== THE EXERCISE ==
Please format the lines below as a numbered list, skipping any blank lines and leaving out the pictures.

== DATASET RECORDS ==
☆ ☆ ☆

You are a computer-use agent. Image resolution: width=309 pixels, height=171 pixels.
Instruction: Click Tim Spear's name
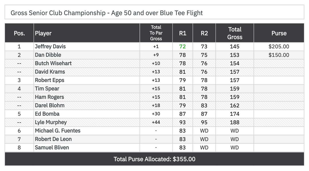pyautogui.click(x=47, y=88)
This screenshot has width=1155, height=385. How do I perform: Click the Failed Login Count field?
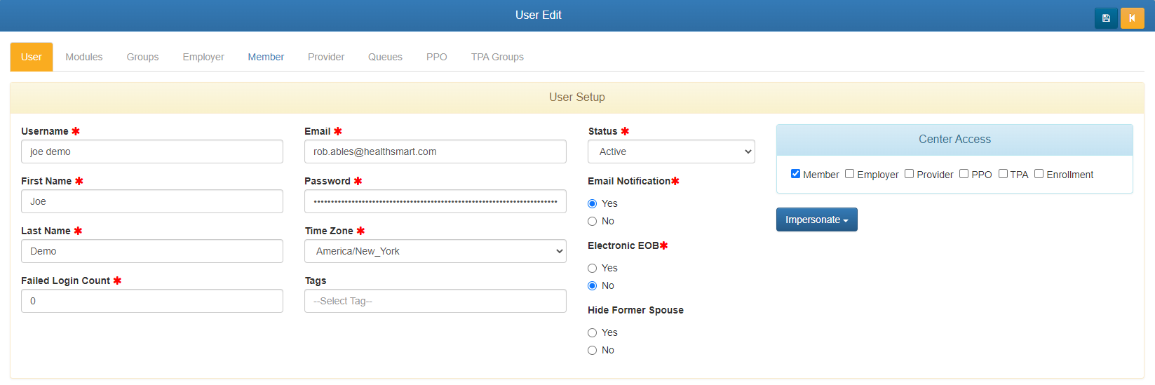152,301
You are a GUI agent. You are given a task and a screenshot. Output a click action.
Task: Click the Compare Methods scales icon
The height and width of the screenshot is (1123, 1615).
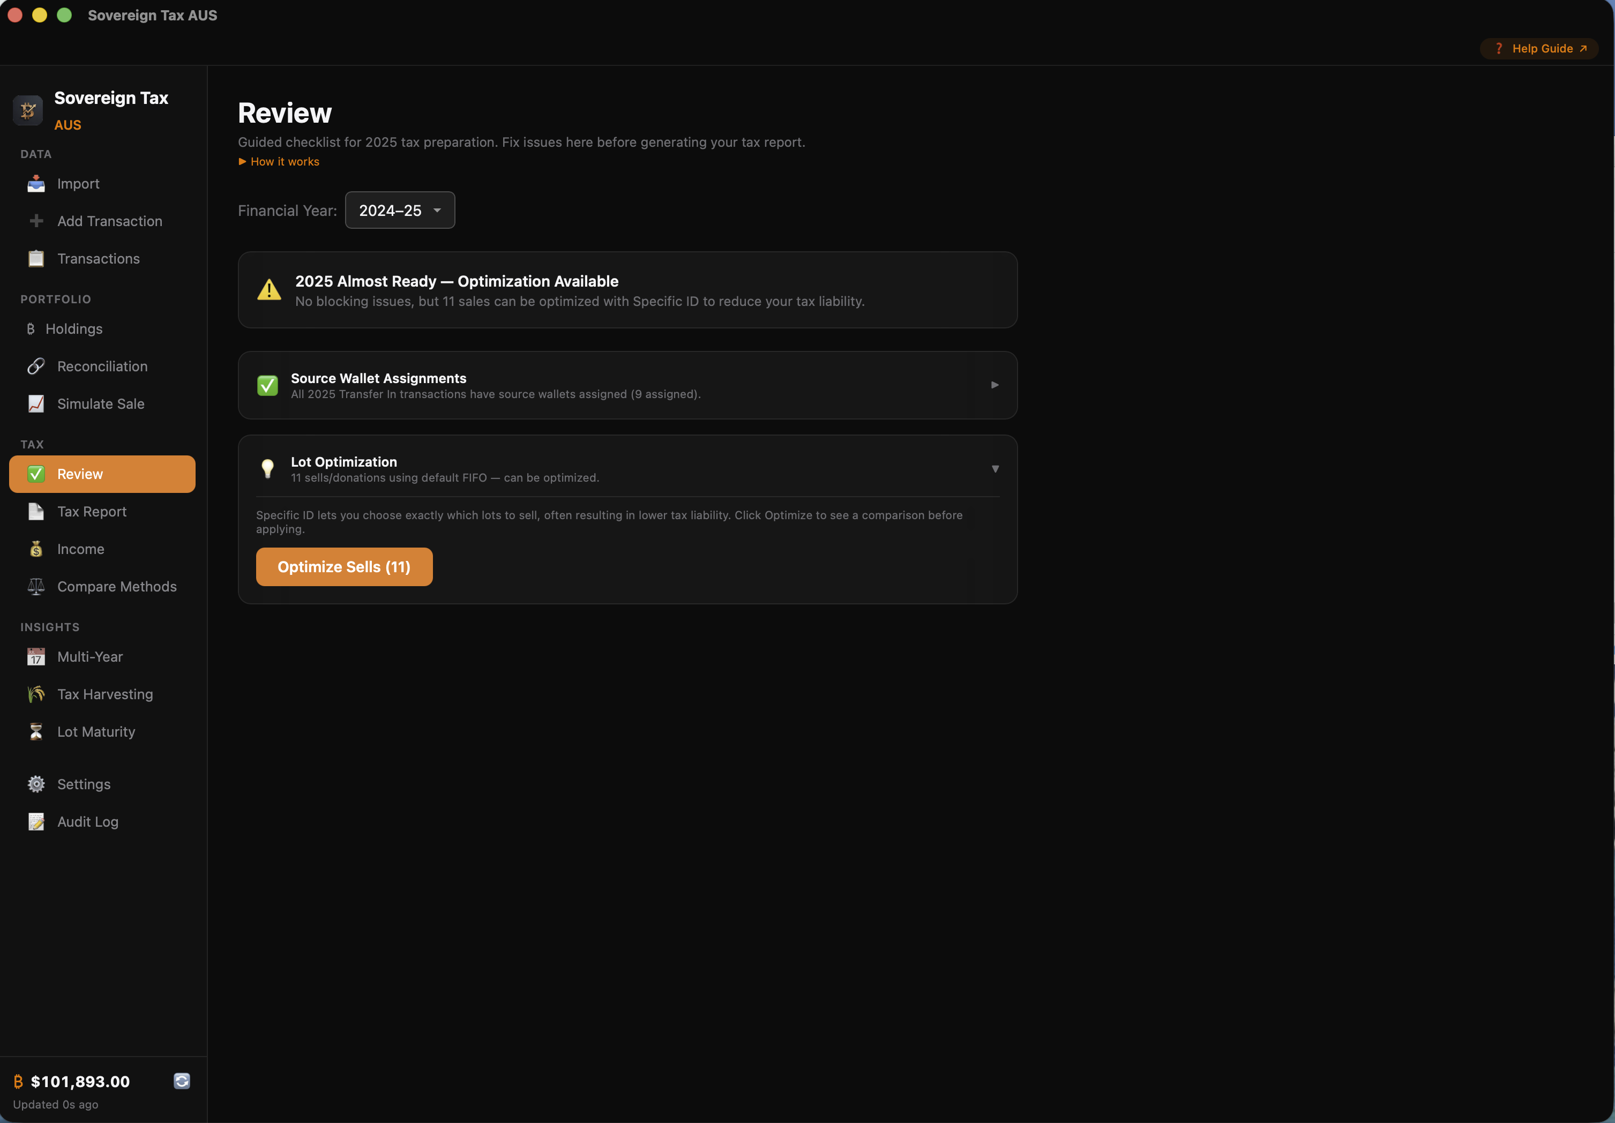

☆ ☆ ☆

== REPLY TO THE TASK ==
1. You are a computer-use agent. Image resolution: width=309 pixels, height=171 pixels.
2. Instruction: Click Tim Spear's name
3. pyautogui.click(x=47, y=88)
4. This screenshot has width=1155, height=385. How do I perform: Click the Failed Login Count field?
5. 152,301
6. You are a GUI agent. You are given a task and a screenshot. Output a click action.
7. Task: Click the Compare Methods scales icon
8. The height and width of the screenshot is (1123, 1615).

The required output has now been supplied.